Klingberg's memoirs, HaMeragel Ha'akharon ("The Last Spy"), written with his lawyer, Michael Sfard, were published in 2007. The book was received harshly in Israel, with reviewers from Haaretz and Ynet calling him, respectively, "a childish and pitiful person" and "a scoundrel".

Interviewed in 2008, Klingberg maintained that he had spied out of ideological reasons, but had lied to his interrogators as he believed claiming to have been blackmailed would result in lighter treatment. When asked why he spied for the Soviet Union, Klingberg stated, "I felt it was the right thing to do ... Because of the Cold War. I wanted the two blocs in the Cold War to be the same thing, out of a desire for a more balanced world." In a 2014 interview, Klingberg noted he felt he owed the Soviet Union a debt for saving the world from the Nazis. He said he had always been a communist and had recruited his wife and two friends.

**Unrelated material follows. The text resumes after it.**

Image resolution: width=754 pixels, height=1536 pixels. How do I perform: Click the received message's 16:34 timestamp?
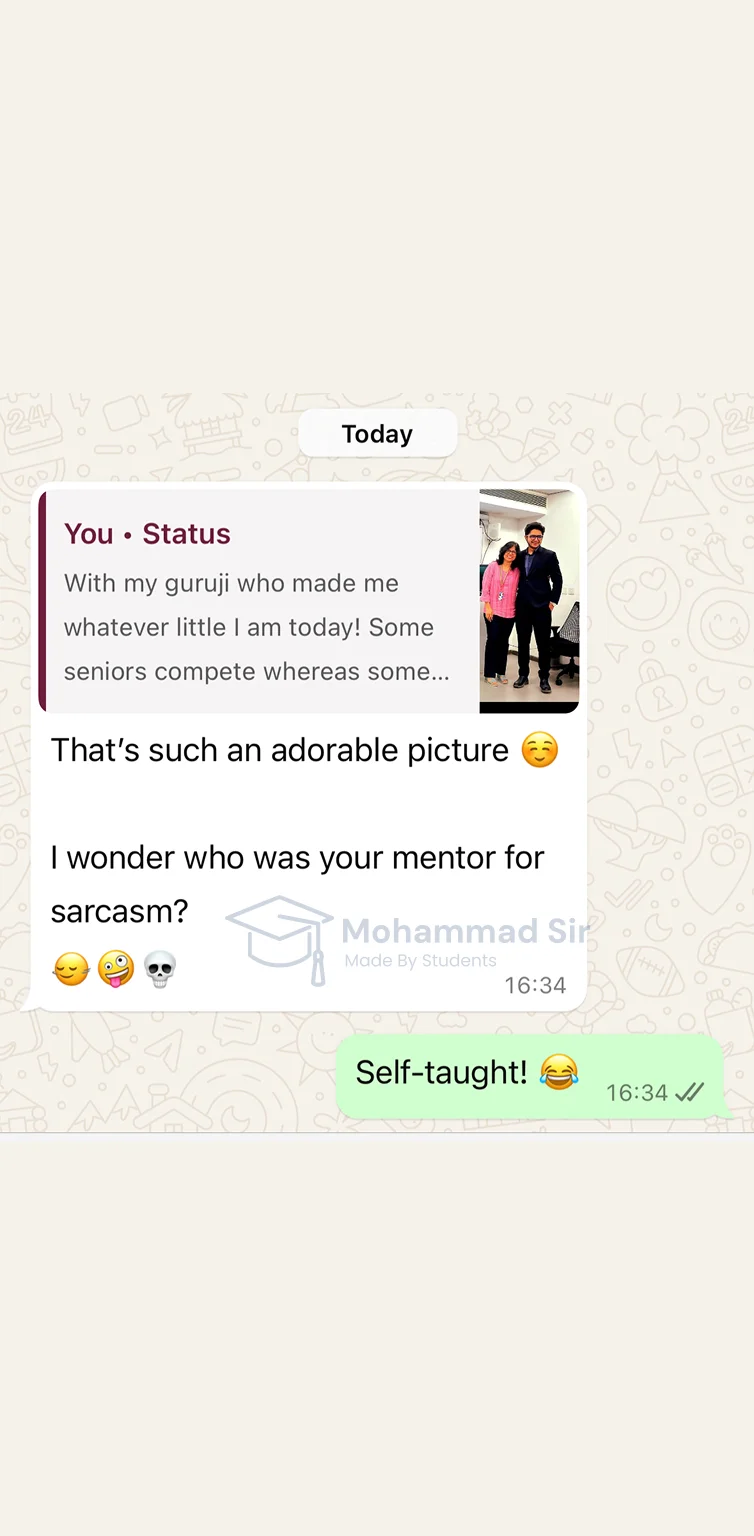(x=535, y=986)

Klingberg's spying and imprisonment affected the life of his grandson, Ian Brossat, a politician elected to the French Senate in September 2023. During his early childhood, he did not know Klingberg was in jail, believing him to be in hospital; later, he was never allowed to speak of his grandfather's imprisonment. In 2009, when he won a seat on the Council of Paris, Brossat noted how his political opponents attempted to tarnish him by association with Klingberg. Klingberg, towards the end of his life, said he was proud of his grandson.

== Death ==
Klingberg died in Paris on 30 November 2015, aged 97, with his death covered in many of the world's newspapers of record. (Note: Examples include: The New York Times, The Daily Telegraph, The Guardian, Le Figaro and Haaretz.) He was cremated and his ashes interred in Père Lachaise Cemetery next to those of his wife, who had died of heart failure in 1990.

Following his death, Yaakov Peri named Klingberg as, "one of the top Soviet spies in Israel – if not the greatest one ever." The Jerusalem Post called him, "the most important spy that the Soviets employed in Israel."